● Task
Which of the lines below contain the string "from"? Pull each one out of the data.

● Task material
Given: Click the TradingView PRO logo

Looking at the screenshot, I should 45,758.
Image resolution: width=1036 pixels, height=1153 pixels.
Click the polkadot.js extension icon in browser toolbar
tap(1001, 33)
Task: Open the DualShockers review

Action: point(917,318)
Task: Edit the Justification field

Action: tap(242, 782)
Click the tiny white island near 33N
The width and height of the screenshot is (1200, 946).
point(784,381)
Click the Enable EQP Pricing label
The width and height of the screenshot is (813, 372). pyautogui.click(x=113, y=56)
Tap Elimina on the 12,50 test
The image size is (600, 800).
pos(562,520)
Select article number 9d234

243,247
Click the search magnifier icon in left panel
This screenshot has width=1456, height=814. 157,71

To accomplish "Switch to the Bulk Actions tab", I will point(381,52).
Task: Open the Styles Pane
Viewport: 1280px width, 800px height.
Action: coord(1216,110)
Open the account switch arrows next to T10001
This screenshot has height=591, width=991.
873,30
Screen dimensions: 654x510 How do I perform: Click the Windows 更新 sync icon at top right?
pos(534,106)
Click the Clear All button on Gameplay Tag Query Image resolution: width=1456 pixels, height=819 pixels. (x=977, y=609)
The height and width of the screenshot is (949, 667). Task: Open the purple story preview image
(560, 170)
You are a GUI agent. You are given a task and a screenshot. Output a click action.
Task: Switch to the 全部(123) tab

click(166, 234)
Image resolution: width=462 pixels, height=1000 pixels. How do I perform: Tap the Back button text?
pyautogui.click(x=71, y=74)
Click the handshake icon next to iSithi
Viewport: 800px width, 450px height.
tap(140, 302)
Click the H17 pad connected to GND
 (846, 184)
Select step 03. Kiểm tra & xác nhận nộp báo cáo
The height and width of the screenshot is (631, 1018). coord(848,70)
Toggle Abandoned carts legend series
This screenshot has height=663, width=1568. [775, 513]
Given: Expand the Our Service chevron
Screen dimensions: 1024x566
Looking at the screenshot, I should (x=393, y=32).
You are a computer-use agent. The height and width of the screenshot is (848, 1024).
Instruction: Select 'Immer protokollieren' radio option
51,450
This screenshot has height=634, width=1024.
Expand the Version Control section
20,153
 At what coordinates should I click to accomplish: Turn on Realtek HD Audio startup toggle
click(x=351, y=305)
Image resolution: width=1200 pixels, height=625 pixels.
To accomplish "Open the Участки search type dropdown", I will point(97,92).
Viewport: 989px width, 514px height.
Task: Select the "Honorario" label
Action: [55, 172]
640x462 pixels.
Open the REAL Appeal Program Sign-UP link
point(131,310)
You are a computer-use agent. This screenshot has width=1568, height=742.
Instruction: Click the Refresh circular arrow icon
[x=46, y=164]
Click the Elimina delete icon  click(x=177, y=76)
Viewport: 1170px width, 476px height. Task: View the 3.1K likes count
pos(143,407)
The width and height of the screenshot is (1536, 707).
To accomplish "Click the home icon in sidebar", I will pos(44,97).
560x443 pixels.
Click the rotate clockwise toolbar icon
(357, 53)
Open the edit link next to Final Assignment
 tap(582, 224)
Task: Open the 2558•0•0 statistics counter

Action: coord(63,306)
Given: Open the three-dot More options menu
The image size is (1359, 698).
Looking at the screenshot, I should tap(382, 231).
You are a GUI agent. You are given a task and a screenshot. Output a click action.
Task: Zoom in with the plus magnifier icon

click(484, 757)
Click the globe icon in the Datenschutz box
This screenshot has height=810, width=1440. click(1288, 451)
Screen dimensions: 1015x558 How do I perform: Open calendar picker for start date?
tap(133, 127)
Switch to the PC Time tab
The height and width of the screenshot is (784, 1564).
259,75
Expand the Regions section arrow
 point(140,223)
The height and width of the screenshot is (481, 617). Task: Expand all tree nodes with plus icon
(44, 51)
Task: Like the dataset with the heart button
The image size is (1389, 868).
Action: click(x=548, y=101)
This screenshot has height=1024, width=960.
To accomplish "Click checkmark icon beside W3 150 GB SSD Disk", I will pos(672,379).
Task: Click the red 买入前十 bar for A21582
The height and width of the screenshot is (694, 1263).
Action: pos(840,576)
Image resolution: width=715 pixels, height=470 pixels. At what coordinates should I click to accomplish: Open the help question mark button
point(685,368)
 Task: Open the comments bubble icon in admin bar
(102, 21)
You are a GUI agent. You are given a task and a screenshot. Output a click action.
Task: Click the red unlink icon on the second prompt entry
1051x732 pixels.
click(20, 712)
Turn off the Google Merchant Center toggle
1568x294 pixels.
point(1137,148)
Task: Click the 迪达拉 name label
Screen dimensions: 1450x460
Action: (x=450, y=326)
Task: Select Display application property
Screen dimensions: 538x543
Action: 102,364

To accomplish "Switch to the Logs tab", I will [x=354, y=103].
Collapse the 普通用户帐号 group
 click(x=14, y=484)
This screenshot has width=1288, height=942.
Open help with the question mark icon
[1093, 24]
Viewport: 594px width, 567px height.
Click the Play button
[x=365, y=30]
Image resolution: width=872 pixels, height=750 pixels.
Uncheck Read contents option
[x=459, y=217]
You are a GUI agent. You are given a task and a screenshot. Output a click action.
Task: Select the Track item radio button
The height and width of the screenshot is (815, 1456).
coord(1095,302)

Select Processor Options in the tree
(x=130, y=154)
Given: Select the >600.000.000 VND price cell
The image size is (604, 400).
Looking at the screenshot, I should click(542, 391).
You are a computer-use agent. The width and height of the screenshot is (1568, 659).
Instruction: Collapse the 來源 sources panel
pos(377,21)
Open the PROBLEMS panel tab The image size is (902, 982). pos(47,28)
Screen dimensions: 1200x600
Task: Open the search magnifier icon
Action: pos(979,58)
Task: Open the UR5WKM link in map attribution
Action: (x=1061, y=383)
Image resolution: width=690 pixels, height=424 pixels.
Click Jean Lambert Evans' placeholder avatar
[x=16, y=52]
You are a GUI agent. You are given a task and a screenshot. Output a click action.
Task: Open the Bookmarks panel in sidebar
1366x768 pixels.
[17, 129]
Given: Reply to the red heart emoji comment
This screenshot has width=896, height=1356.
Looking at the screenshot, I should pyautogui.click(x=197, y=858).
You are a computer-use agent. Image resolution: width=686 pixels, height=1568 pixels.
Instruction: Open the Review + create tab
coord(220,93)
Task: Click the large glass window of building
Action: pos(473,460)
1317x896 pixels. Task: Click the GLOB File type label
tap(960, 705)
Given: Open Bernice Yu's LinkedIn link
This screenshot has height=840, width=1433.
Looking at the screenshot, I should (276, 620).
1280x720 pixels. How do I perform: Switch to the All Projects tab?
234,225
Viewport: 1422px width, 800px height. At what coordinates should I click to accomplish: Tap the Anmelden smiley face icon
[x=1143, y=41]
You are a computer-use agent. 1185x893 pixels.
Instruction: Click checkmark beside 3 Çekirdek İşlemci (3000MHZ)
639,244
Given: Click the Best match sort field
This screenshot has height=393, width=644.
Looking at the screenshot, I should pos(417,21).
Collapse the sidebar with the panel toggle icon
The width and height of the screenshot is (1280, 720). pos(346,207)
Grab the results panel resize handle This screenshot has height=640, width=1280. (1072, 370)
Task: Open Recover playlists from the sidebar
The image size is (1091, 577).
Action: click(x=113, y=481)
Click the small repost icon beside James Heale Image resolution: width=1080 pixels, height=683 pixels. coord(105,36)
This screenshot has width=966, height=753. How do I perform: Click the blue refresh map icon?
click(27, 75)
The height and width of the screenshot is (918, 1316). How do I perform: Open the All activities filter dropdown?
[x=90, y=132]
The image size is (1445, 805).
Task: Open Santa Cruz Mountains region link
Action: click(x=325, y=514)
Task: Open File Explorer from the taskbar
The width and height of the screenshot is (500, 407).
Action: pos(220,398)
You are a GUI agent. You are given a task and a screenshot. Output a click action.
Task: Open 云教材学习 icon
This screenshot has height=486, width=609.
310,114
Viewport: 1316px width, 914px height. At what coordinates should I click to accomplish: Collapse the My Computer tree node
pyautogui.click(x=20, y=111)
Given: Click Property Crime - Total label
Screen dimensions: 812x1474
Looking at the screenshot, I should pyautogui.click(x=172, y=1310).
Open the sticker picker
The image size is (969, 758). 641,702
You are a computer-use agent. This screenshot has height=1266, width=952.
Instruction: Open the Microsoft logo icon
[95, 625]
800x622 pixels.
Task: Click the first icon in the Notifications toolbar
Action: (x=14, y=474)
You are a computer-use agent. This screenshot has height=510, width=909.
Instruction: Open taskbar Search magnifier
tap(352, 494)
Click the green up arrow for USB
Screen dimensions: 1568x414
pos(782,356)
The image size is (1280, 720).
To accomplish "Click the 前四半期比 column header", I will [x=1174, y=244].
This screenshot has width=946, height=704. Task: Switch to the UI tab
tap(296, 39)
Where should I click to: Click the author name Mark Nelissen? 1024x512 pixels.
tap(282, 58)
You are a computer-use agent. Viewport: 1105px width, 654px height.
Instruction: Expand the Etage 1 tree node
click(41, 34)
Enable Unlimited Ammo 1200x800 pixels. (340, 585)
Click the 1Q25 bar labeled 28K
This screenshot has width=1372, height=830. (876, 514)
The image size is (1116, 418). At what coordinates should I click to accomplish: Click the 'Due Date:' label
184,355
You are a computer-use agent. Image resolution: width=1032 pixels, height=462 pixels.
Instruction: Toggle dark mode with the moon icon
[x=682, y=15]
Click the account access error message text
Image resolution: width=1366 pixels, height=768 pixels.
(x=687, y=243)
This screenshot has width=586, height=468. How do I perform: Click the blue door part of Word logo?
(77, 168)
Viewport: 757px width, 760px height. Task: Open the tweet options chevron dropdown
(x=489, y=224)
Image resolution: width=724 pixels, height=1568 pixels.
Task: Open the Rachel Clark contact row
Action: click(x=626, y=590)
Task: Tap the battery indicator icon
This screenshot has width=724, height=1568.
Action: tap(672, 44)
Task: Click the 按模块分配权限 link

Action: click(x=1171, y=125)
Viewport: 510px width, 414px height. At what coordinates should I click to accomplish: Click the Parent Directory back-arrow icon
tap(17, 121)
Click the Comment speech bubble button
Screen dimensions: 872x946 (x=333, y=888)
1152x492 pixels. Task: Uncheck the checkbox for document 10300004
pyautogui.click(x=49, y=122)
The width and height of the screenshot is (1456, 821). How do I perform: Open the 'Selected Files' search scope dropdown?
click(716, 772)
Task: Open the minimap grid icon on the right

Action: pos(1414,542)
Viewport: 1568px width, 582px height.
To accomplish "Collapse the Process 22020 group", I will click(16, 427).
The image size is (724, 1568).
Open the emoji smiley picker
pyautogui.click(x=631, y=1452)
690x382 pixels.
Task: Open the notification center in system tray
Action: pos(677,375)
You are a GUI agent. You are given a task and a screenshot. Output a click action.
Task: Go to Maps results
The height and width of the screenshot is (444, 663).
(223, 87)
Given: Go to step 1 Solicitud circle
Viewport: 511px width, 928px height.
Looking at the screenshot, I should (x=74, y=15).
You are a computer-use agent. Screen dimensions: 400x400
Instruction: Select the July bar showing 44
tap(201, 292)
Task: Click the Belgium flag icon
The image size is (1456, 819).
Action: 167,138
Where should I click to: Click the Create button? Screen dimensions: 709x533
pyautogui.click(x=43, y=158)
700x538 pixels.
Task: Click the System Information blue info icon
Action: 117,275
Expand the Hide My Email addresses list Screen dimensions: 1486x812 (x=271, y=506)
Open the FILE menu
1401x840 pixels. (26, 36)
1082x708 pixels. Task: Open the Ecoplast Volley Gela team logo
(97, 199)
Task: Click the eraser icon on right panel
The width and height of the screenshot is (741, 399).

● Response to the exercise
Task: Open Recover playlists from the sidebar
Task: Open File Explorer from the taskbar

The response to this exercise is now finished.